Clips wrap a file (or in-memory data) and expose every ML representation, so models can be swapped without rewriting preprocessing:

```python
from songchain import AudioClip, MIDIClip

audio = AudioClip("song.wav")
audio.waveform          # (channels x frames) float32 tensor
audio.spectrogram       # STFT power spectrogram
audio.mel_spectrogram   # mel-scaled spectrogram
audio.encodec           # EnCodec discrete codes (requires [generation])
audio.to_mono().resample(32000).slice(0, 10).save("intro.wav")

midi = MIDIClip("melody.mid")
midi.pianoroll(type="binary")     # (128 x steps) — MidiNet, MuseGAN style
midi.pianoroll(type="velocity")   # velocity-aware — Music Transformer style
midi.notes(type="index")          # monophonic — MelodyRNN, MusicVAE style
midi.notes(type="note")           # note names — DeepBach style
midi.transpose(5).time_stretch(0.5).synthesize().save("variation.wav")
```

## Models

All models share one interface — declare input/output modality, implement `generate` — and register by name (`get_model("musicgen", duration=8.0)`).

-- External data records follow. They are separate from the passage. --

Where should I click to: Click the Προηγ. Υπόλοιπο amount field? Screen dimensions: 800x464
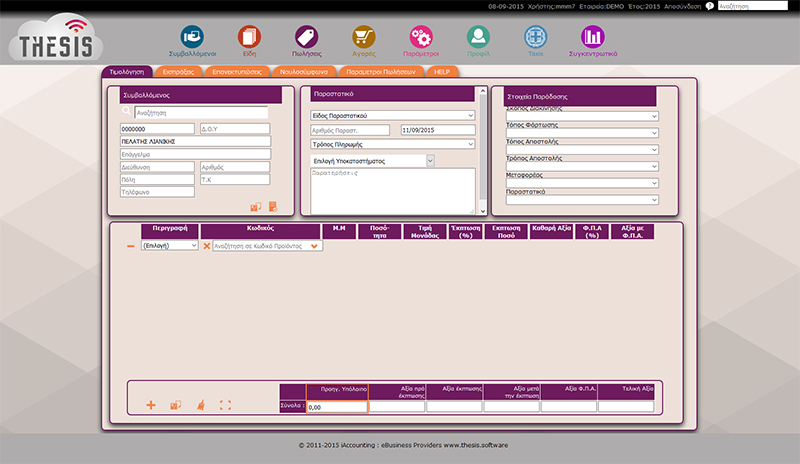click(337, 407)
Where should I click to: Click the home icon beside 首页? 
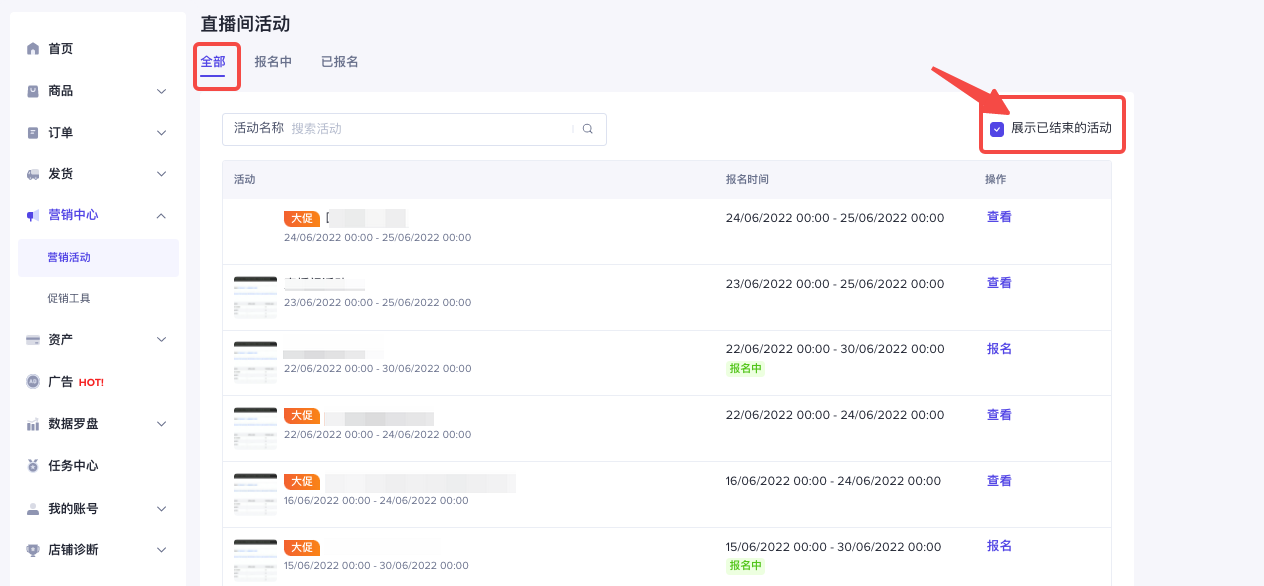33,49
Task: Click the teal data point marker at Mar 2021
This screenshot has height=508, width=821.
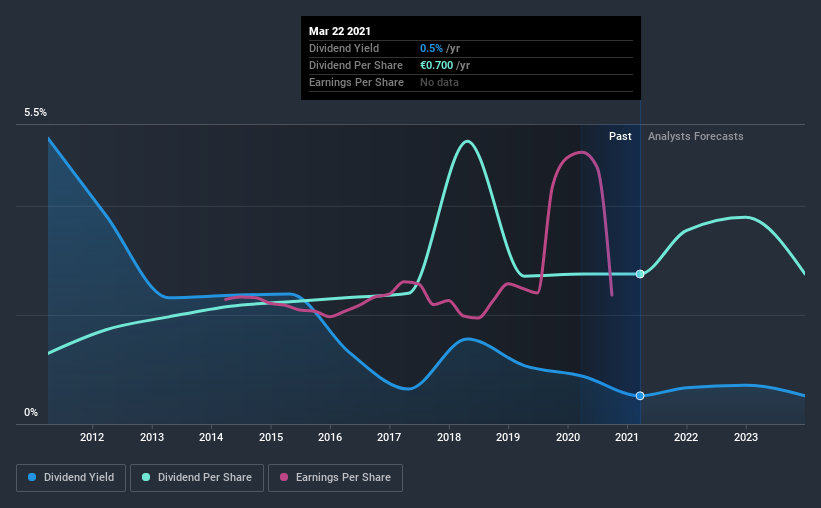Action: point(640,274)
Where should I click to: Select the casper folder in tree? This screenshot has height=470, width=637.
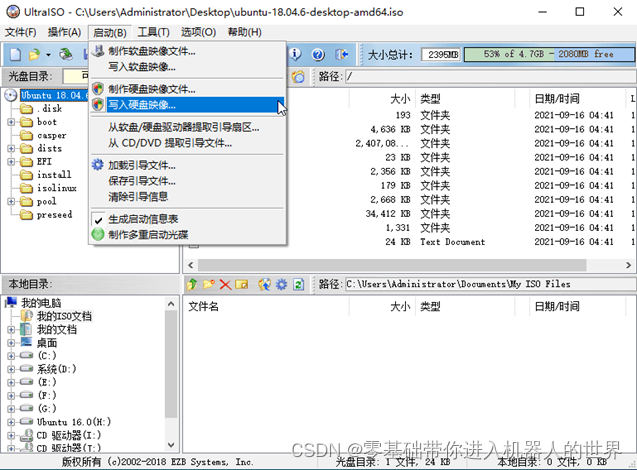pyautogui.click(x=52, y=135)
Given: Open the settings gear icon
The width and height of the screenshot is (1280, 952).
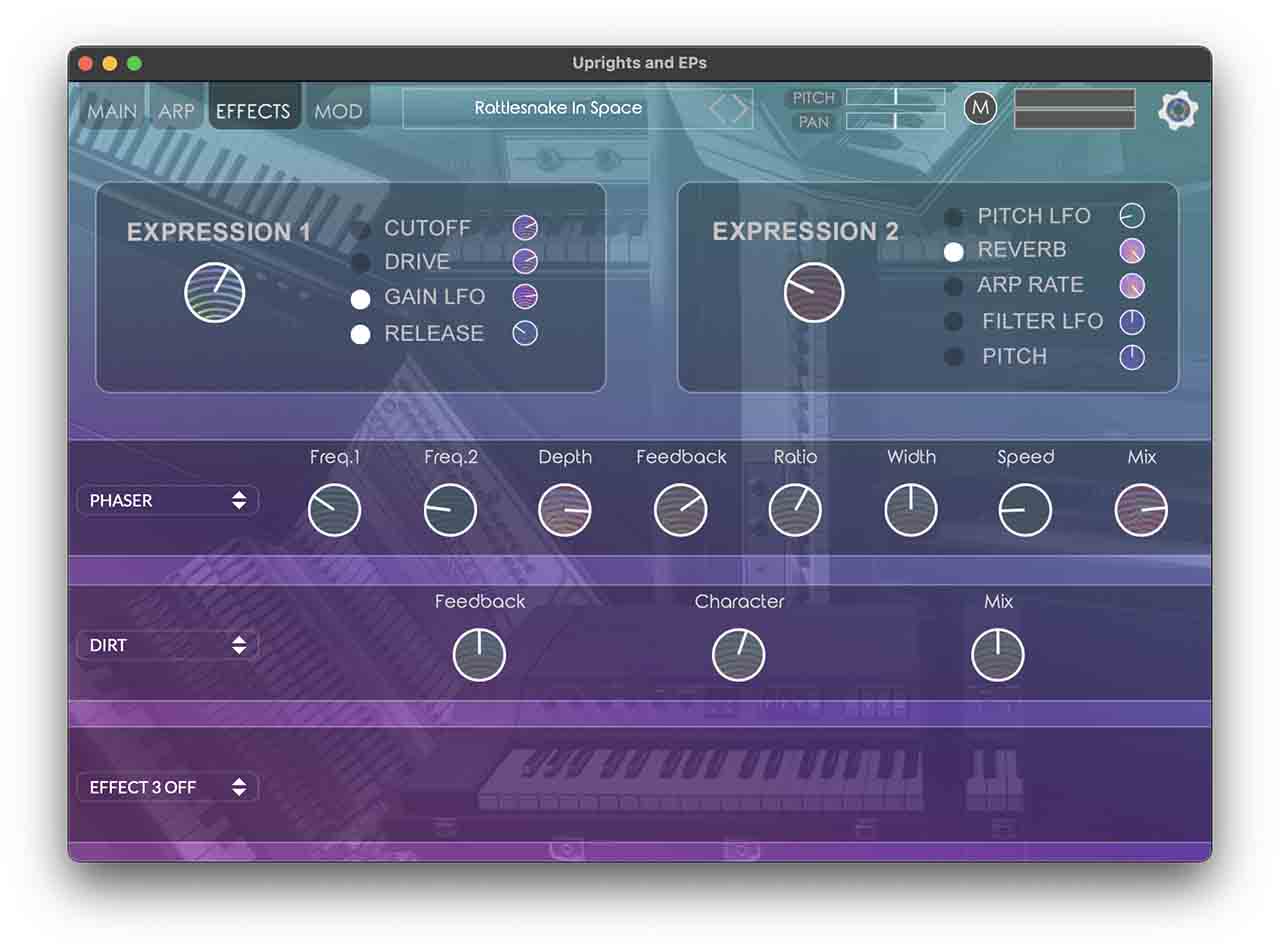Looking at the screenshot, I should (1178, 109).
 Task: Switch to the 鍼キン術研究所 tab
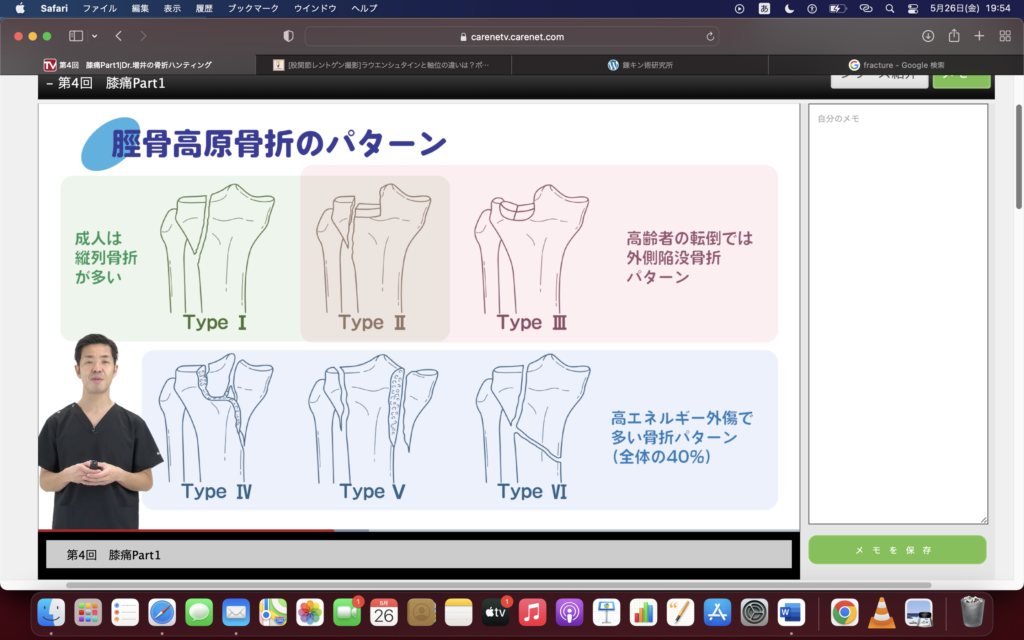[x=640, y=65]
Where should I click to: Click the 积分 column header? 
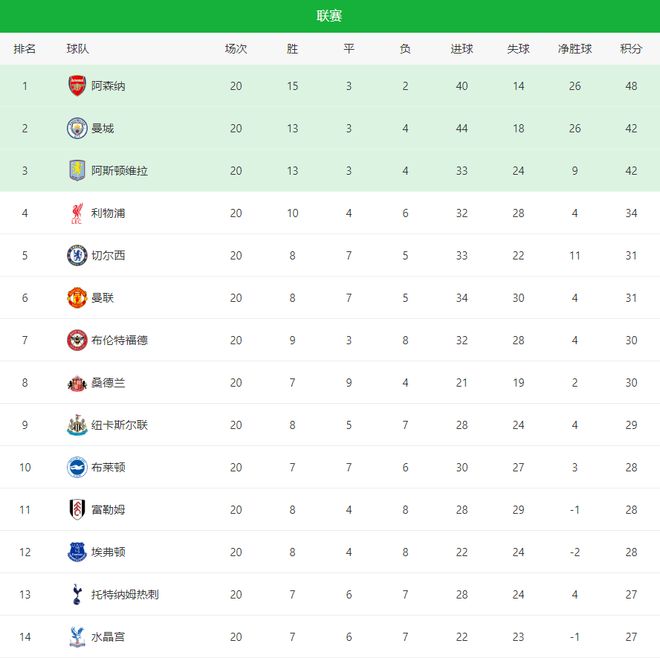[x=631, y=49]
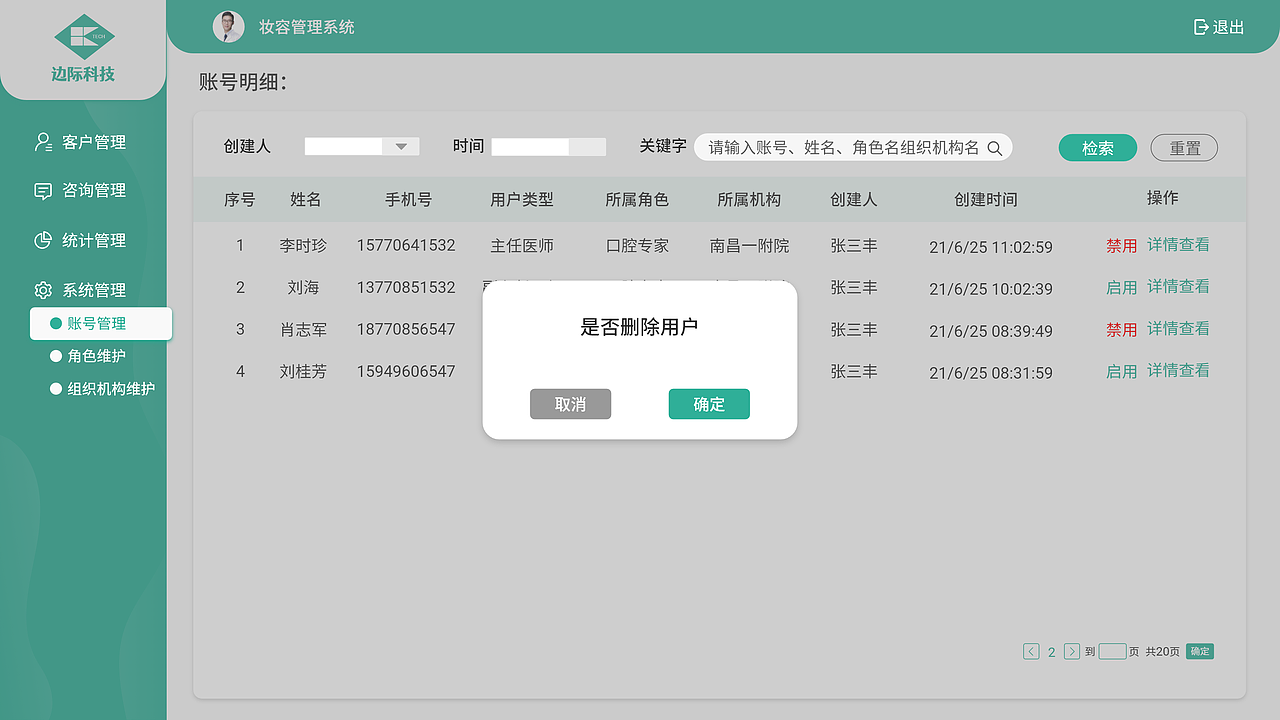Open the 客户管理 person icon
This screenshot has width=1280, height=720.
pyautogui.click(x=42, y=141)
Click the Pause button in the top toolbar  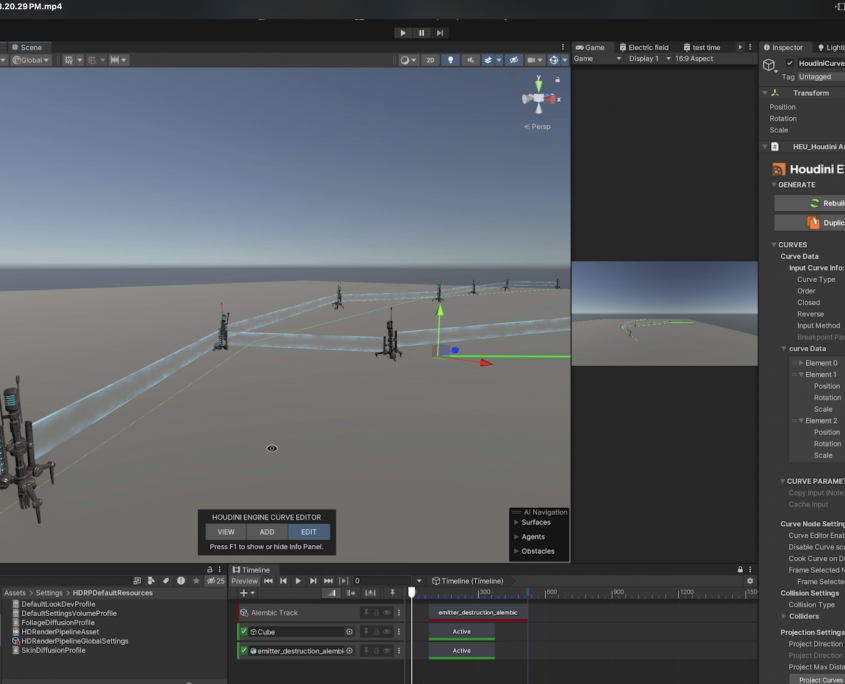pos(421,33)
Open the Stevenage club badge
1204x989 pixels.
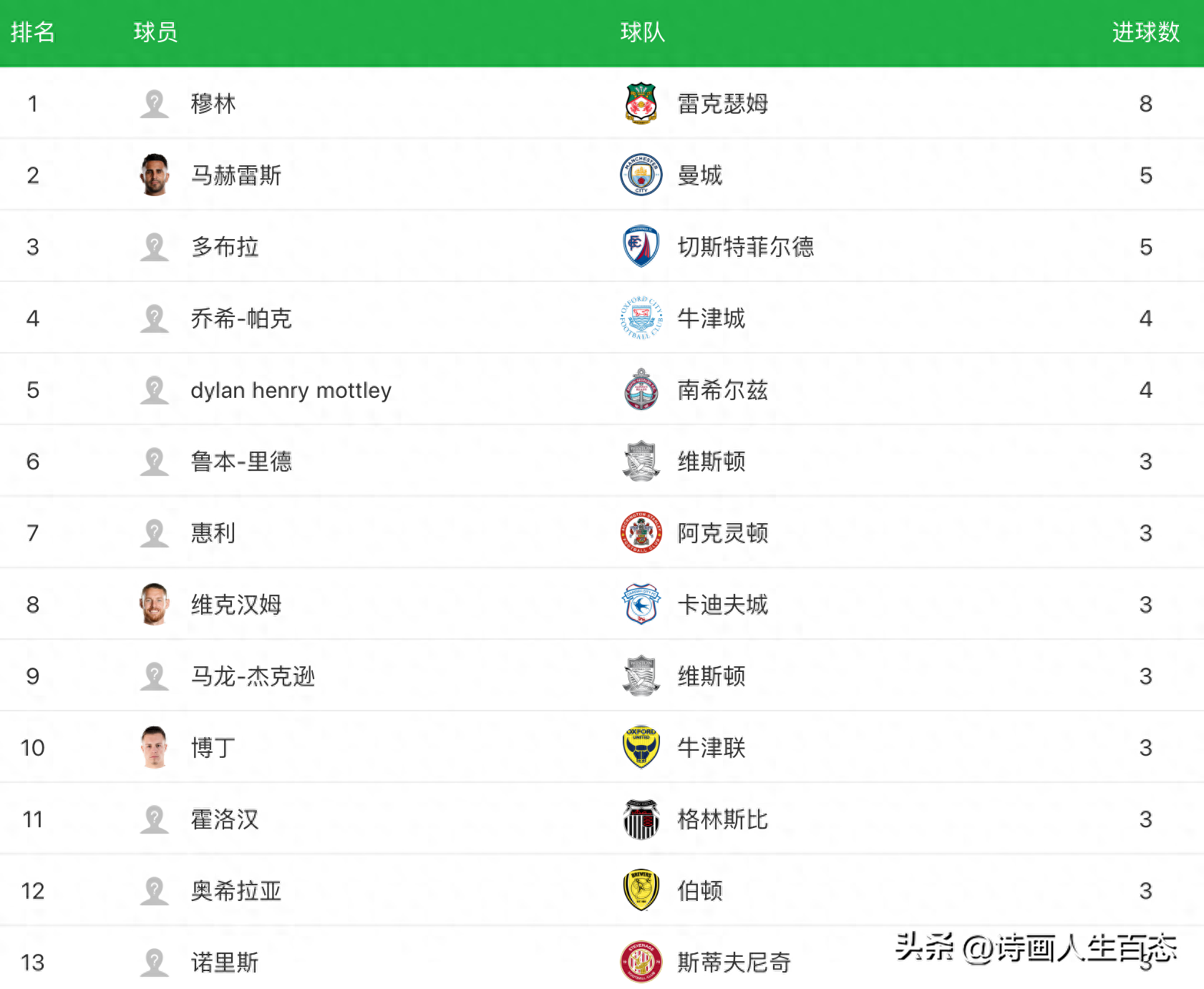[x=641, y=962]
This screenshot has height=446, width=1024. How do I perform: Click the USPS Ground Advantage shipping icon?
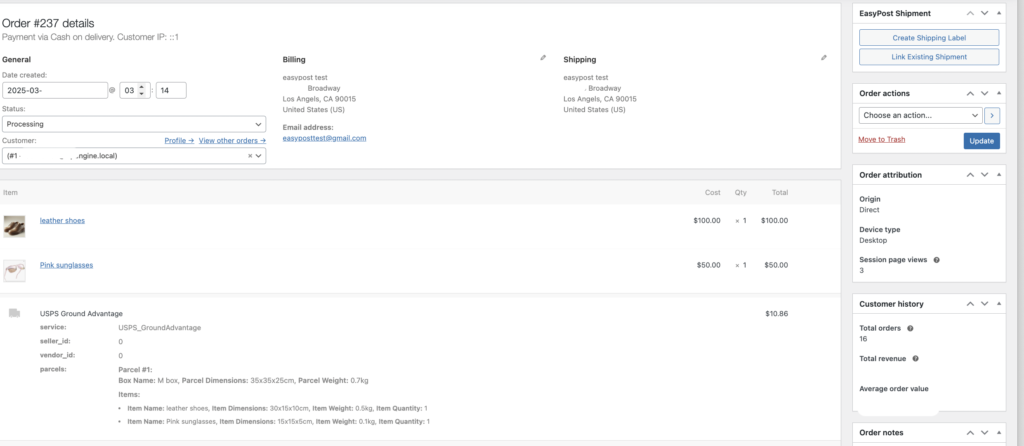(14, 313)
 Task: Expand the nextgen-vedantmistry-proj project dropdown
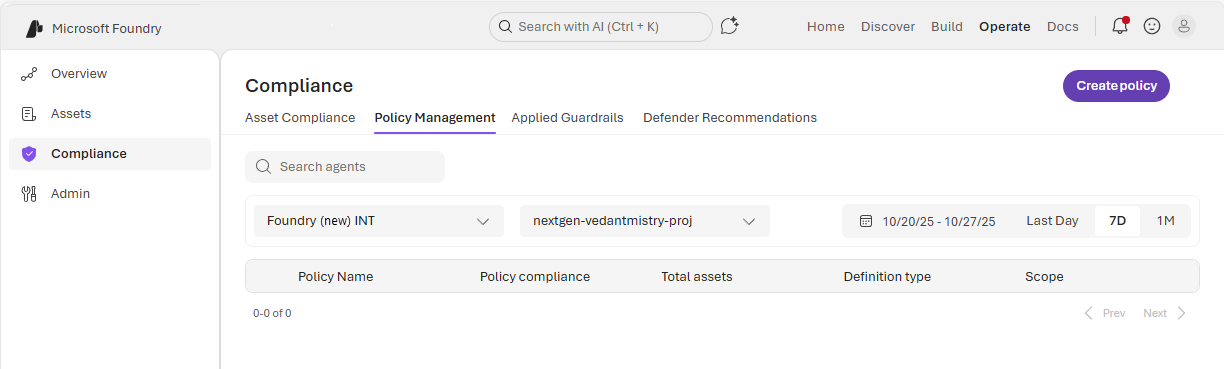pyautogui.click(x=645, y=221)
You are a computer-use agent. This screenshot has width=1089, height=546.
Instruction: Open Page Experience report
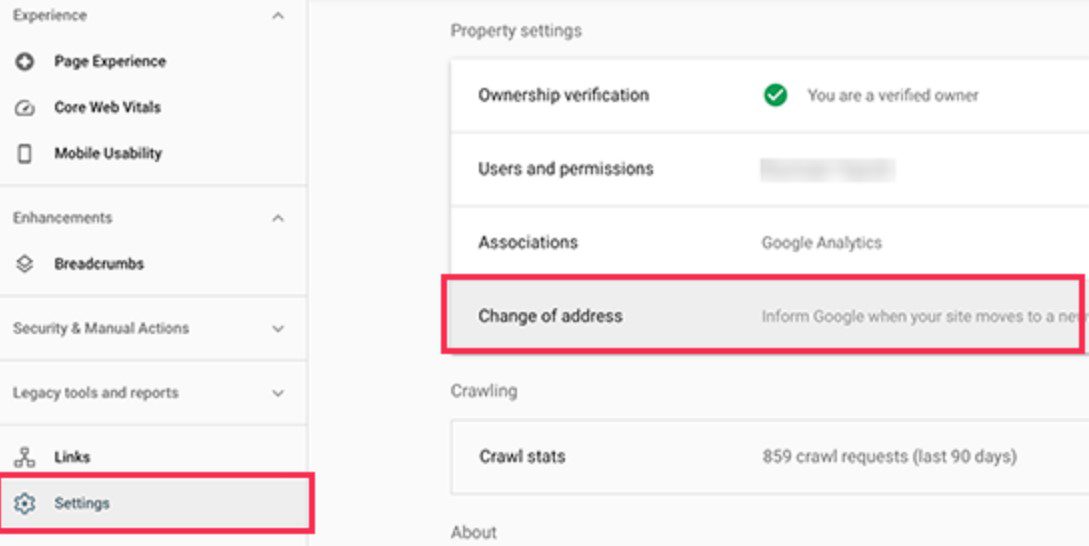[110, 62]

| Model | Chain | Backend | Extra |
|---|---|---|---|
| `NoteSequence` | text → MIDI | built-in | — |
| `Transpose`, `MIDITimeStretch` | MIDI → MIDI | built-in | — |
| `MIDISynth` | MIDI → audio | built-in | — |
| `Gain`, `Reverse`, `Fade` | audio → audio | built-in | — |
| `MusicGen` | text → audio | Meta audiocraft | `[generation]` |
| `AudioGen` | text → audio | Meta audiocraft | `[generation]` |
| `BasicPitch` | audio → MIDI | Spotify basic-pitch | `[transcription]` |
| `Pop2Piano` | audio → MIDI | HuggingFace | `[transcription]` |

Add your own by subclassing a base (e.g. `TextToAudioModel`) and decorating with `@register("name")`.

## Temporal composition

```python
from songchain import concat, overlay, loop, concat_midi

track = concat([intro, verse, chorus], crossfade=0.25)  # join in time
mix = overlay([drums, bass, melody])                    # layer tracks
beat = loop(bar, times=8)                               # repeat
medley = concat_midi([melody_a, melody_b])              # join MIDI
```

## Dataset preparation

Split songs into fixed-size chunks with text descriptions — the layout audiocraft-style fine-tuning expects:

```python
from songchain.util import split_audio_and_save

split_audio_and_save(30, "my_songs/", "chill bollywood beats with vocals")
# -> my_songs/output/000_000.wav, 000_000.txt, ...
```

## End-to-end example

`examples/make_song.py` composes a complete short song — a four-chord progression (C–Am–F–G) with an arpeggiated melody chain overlaid on a bass chain, arranged bar-by-bar, looped, and faded — and writes both the audio and the MIDI:

```bash
python examples/make_song.py
# wrote ./song.wav (15.7s) and ./song.mid
```

This exact workflow is verified by the integration tests in `tests/test_integration.py`, which run the example and assert the artifacts are real: audible audio at the right duration, and MIDI that reloads with the full arrangement and can itself be fed back into a chain.

## Development

```bash
pip install -e ".[dev]"
pytest --cov=songchain          # run tests with coverage
coverage-badge -o coverage.svg -f  # refresh the badge
black songchain tests && flake8    # format + lint
```

The test suite runs without any heavy model downloads — pretrained backends are exercised through fakes.